For each entry, repeat the text exactly and omit any picture it holds.

→ **ENTRIES PROVIDED**:
○ ○ ○ ○ ○ ○ ○

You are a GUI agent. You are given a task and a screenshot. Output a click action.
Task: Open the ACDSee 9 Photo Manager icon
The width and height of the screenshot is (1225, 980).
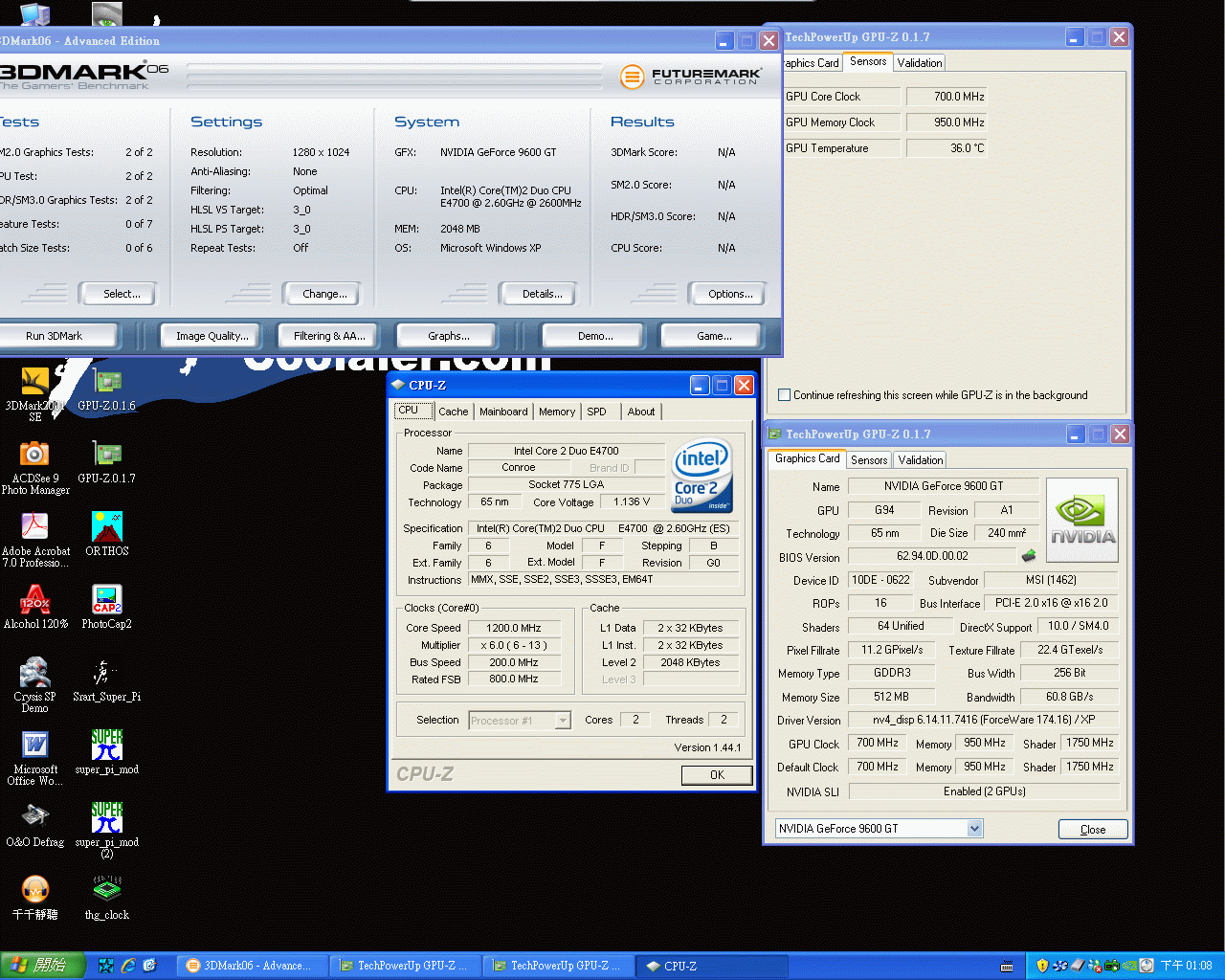[x=35, y=455]
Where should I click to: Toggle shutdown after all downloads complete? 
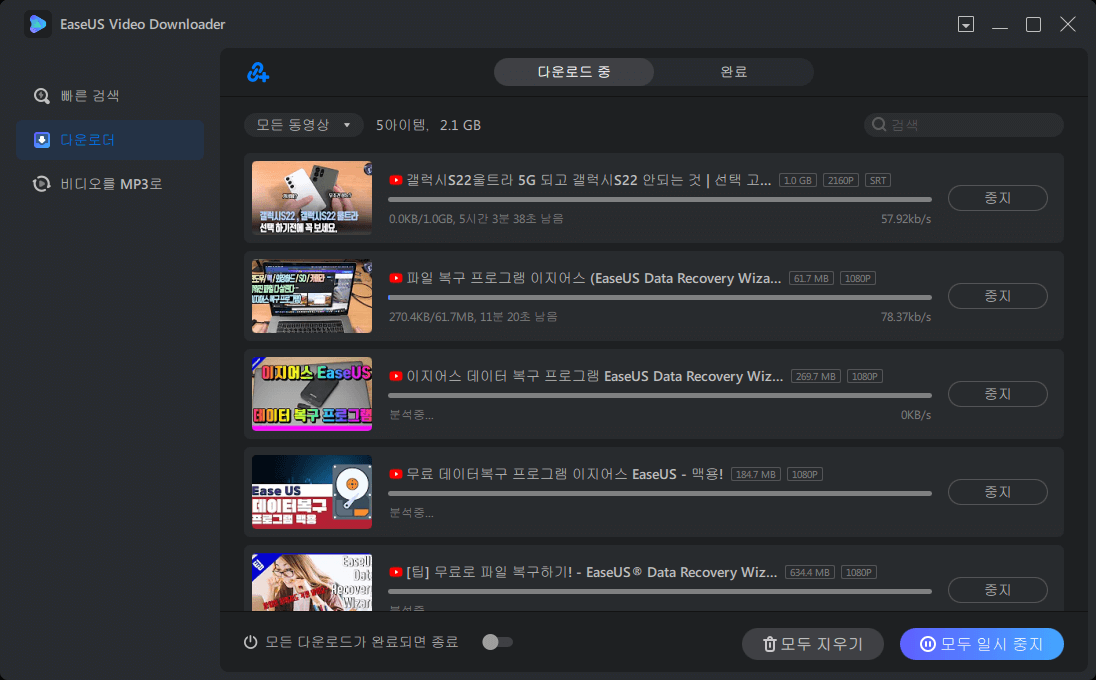coord(497,642)
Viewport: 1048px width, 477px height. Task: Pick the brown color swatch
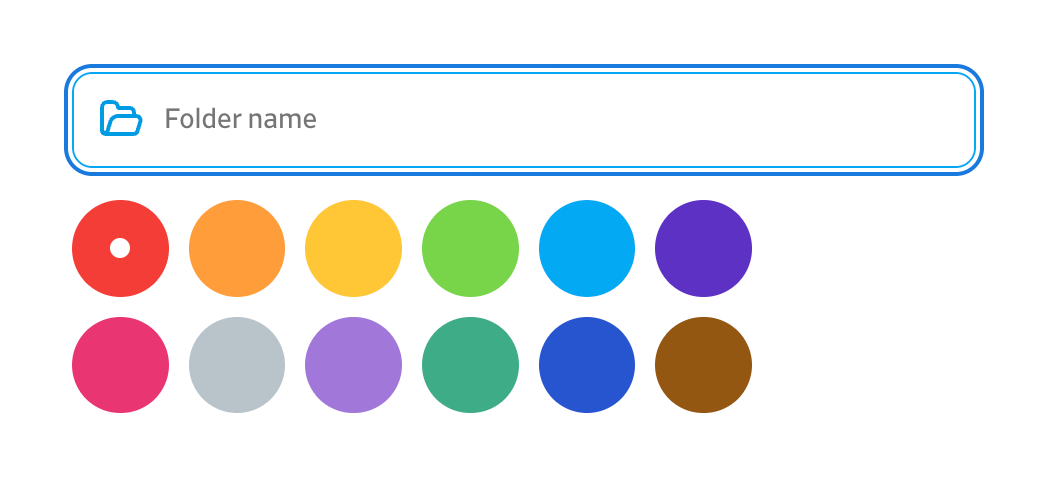pyautogui.click(x=703, y=365)
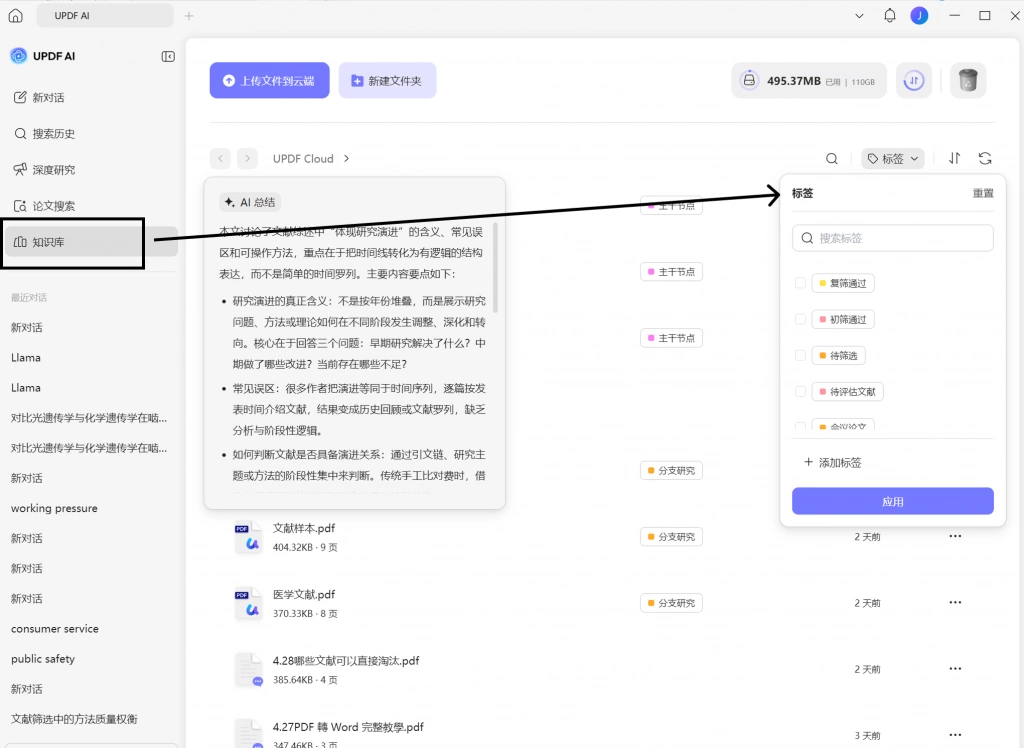1024x748 pixels.
Task: Go to home icon in title bar
Action: tap(16, 16)
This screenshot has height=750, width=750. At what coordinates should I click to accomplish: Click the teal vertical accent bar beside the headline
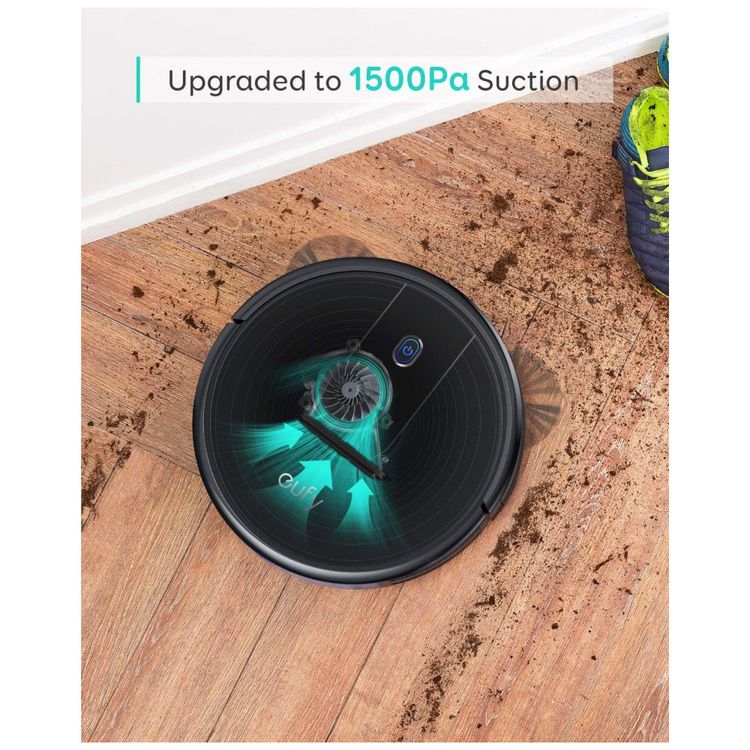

○ ○ ○ ○ ○ ○ ○

→ **YOUR RESPONSE**:
You are a GUI agent. You are given a task and a screenshot. Output a click action.
Task: Open the ACDSee 9 Photo Manager icon
The width and height of the screenshot is (1225, 980).
[x=35, y=455]
Where should I click to: Toggle shutdown after all downloads complete? 
coord(497,642)
Viewport: 1048px width, 477px height. Task: Pick the brown color swatch
pyautogui.click(x=703, y=365)
1024x748 pixels.
Task: Go to home icon in title bar
Action: tap(16, 16)
This screenshot has height=750, width=750. At what coordinates should I click to accomplish: Click the teal vertical accent bar beside the headline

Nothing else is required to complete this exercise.